Stanley Barnes’ talent as a painter was recognised quickly at the Jamaica School of Art, but, as painting tutor Kofi Kayiga noted in his term report, his progress was marred by a tendency to be mischevious and an arrogance that made him unwilling to conform or comply with regular attendence at classes. His dismissive approach to formal tuition seemed not to harm his artistic development. Even before Stanley Barnes had graduated his work was shown in a travelling exhibition of Jamaican art to the United States and Canada, giving credence to his precocious skills.
After graduation, Stanley Barnes proved that he was ready to take on the Jamaican art world. As Petrona Morrison of the National Gallery was to later record . “In the following years he consistently demonstrated a committment to his art, exhibiting extensively in group shows and national exhibitions, establishing himself as a serious artist“. For all his machismo, Stanley Barnes was a nurturer evidenced by his close relationship with his son, his dedication to teaching, his meticulous approach to restoration as the National Gallery’s Conservator and his thorough attention to detail in his own work. It is therefore not surprising that the 'Mother and Child' was a recurring theme in his paintings that tended to be small and exquisitely rendered. Barnes favoured Cubism, but his interest in European modern styles was tempered by explorations of Caribbean light, colour and forms and a strong sense of nationalism that dictated his subject matter.

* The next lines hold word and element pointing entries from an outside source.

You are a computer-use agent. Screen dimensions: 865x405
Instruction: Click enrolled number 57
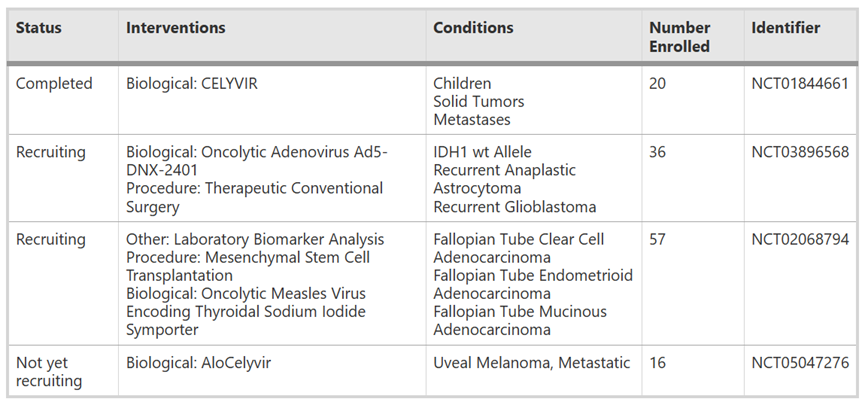(658, 240)
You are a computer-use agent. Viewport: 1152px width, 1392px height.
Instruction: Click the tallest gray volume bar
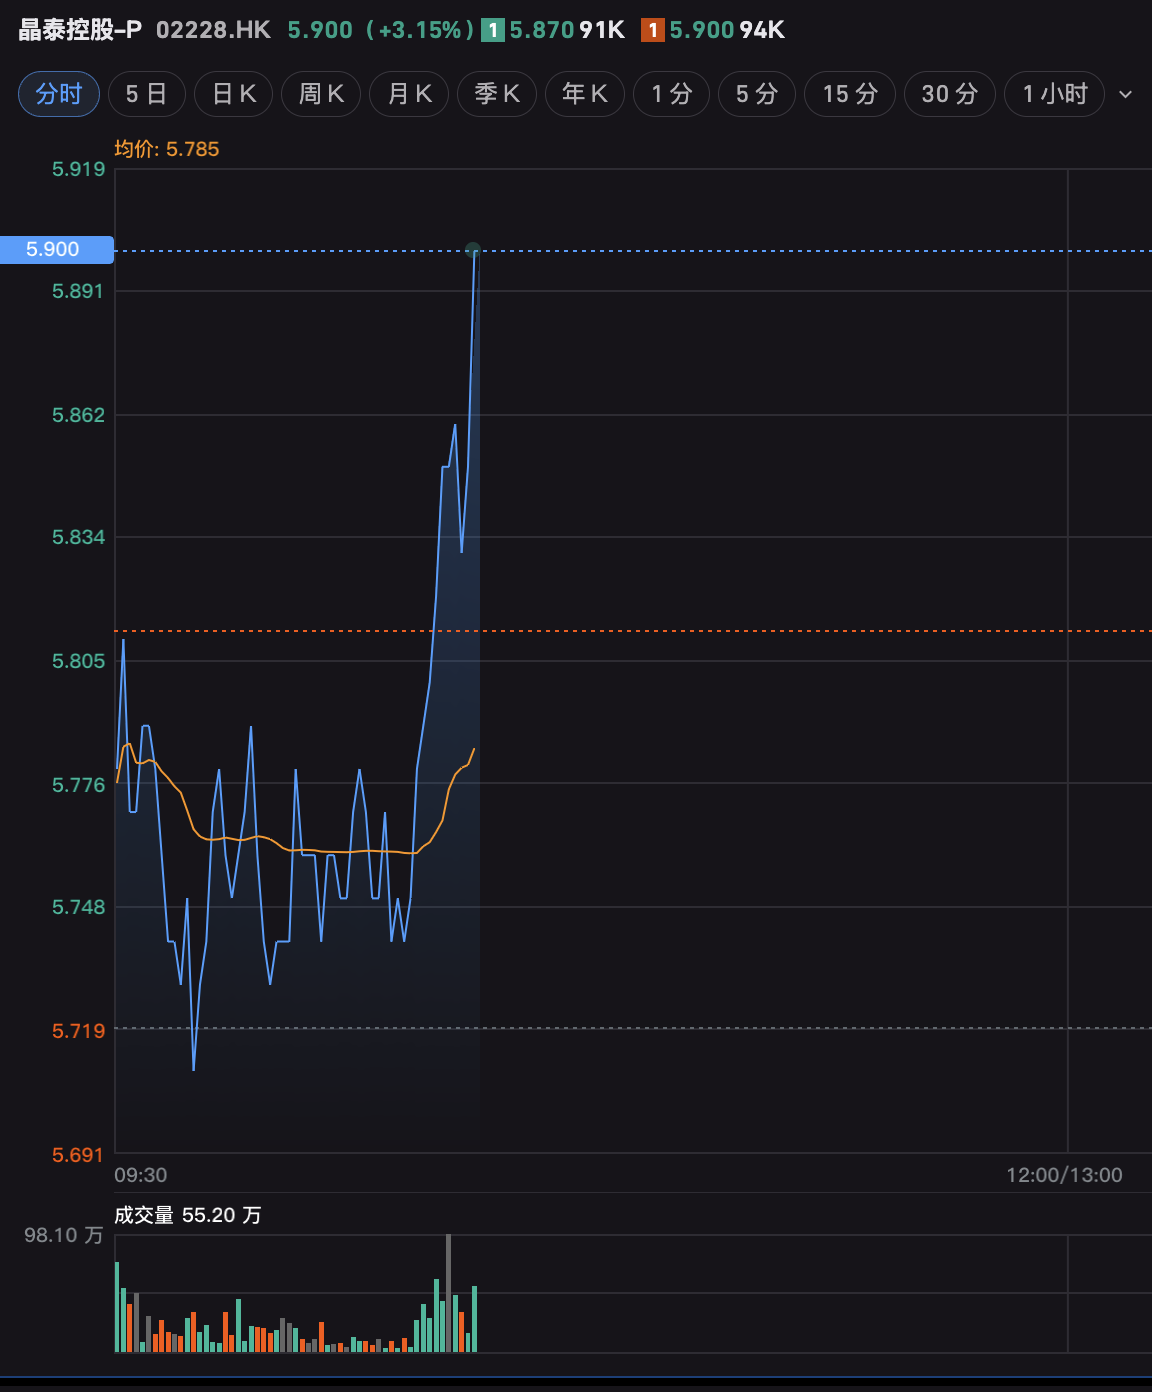(x=448, y=1293)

Jamaican infuences on his work came from black nationalist artists like Osmond Watson and also from intuitives like Woody Josephs whose sculptures inspired anguished heads and abstract forms not unlike Caribbean versions of Picasso’s Guernica. But, despite his interest in mural painting Stanley Barnes’ oeuvre never achieved the scale of the Mexican muralists that he admired. His untimely death means that we can never guage fully the extent of his talent and desire.